Di Alessandro Bottero

Zeno D’Agostino è stato destituito dall’Anac dal ruolo di Presidente del porto di Triste (nella foto) , perché nel 2016 all’atto della nomina ricopriva, a titolo gratuito e senza poteri gestionali, un incarico di rappresentanza in una società partecipata dall’Autorità portuale.

Questa è la motivazione della decisione con cui uno dei porti più importanti di Europa, terminale che collega l’Adriatico all’Europa, si è trovato privo di un Presidente competente ed onesto.

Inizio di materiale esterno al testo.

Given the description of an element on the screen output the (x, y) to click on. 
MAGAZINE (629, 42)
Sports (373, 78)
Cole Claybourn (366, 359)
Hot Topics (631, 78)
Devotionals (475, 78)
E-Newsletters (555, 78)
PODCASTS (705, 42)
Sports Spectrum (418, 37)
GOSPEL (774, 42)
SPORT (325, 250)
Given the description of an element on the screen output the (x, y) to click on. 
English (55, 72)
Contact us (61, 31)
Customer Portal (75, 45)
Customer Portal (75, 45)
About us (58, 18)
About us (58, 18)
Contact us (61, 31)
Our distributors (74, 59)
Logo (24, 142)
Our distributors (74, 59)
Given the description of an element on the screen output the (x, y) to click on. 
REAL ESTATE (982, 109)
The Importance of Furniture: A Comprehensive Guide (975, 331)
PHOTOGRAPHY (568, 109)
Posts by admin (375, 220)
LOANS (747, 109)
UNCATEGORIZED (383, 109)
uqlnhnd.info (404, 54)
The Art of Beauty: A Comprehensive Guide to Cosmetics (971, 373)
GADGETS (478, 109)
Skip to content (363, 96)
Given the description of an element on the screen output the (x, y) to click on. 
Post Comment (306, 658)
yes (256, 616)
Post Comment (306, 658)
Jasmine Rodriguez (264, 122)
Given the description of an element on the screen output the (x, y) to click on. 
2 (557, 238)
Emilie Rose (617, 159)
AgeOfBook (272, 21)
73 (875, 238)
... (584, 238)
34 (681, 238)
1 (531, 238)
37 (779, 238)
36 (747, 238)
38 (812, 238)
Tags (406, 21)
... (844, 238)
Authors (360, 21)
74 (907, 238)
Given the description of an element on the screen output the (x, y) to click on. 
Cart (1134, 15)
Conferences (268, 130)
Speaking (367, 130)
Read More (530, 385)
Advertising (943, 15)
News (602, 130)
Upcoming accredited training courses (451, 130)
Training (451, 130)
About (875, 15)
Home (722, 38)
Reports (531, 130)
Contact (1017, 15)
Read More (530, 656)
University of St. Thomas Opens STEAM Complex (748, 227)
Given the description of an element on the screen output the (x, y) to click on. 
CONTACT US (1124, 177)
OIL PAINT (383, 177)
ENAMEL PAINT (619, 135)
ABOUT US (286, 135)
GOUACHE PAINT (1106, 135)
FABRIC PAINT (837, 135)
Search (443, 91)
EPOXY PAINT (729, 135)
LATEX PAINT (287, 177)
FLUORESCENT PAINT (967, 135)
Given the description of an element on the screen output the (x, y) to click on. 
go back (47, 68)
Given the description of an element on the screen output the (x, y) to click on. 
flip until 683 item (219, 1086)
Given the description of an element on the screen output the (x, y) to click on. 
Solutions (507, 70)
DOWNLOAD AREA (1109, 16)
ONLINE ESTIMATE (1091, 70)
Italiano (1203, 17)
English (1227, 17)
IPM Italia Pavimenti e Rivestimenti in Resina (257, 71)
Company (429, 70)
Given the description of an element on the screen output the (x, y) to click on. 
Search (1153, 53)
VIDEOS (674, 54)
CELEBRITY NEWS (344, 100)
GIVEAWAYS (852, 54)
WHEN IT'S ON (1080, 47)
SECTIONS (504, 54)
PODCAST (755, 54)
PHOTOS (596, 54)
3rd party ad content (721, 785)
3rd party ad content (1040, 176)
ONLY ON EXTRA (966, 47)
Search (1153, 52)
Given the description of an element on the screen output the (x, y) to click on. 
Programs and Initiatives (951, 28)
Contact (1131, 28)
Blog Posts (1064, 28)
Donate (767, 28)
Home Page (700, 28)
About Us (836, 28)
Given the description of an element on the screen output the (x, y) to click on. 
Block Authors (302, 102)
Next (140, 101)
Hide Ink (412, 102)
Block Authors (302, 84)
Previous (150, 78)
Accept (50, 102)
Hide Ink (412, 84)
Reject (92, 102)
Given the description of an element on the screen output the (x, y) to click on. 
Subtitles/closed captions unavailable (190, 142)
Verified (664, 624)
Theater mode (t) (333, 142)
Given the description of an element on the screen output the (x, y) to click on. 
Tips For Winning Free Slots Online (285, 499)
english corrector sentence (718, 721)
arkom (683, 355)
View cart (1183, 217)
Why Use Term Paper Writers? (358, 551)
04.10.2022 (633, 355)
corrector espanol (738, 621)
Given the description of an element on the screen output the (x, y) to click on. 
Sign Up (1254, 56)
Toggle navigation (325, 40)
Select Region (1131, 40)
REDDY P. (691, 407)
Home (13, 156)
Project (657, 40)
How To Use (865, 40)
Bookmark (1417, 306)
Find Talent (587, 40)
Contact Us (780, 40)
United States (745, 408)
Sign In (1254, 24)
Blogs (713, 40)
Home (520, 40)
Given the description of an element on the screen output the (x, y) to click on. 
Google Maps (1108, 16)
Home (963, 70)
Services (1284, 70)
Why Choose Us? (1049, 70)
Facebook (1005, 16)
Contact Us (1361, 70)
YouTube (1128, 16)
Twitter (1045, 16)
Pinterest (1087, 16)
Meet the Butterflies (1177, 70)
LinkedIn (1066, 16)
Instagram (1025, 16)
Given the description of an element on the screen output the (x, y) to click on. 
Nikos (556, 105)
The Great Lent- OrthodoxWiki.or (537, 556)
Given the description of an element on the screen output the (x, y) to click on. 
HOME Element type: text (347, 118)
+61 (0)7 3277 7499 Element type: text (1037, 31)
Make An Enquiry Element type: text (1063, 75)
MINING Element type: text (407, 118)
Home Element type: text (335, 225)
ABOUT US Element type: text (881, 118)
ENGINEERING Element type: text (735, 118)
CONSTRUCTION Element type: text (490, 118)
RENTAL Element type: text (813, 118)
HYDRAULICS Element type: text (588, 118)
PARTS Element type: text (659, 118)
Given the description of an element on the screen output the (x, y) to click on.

D’Agostino è incappato in un divieto formale che estremizza il principio di precauzione, ossia la contiguità anche solo ipotetica tra ente controllante e società controllata è causa di inconferibilità dell’incarico. Questo anche quando per la pubblica amministrazione la cosa si traduce in una perdita di competenze. E allora la valorizzazione del merito?

Questa preoccupazione ossessiva per gli abusi di ufficio, per le minutaglie cavillose e da azzeccagarbugli, sono il retaggio della stagione politica 2011- 2013, quando la politica tradizionale, sconvolta dalla crescita dell’antipolitica, cercava di lisciare il pelo alla pancia degli elettori, sperando così di baldirli.

La cosa non ha funzionato, e oggi le amministrazioni comunali, provinciali, regionali, sono bloccate. Ogni decisione, ogni bando può essere impugnato da chi lo perde, accusando le amministrazioni dell’innominabile reato di Abuso di Ufficio, e a quel punto i social si scatenano sul politico “corrotto e maledetto”.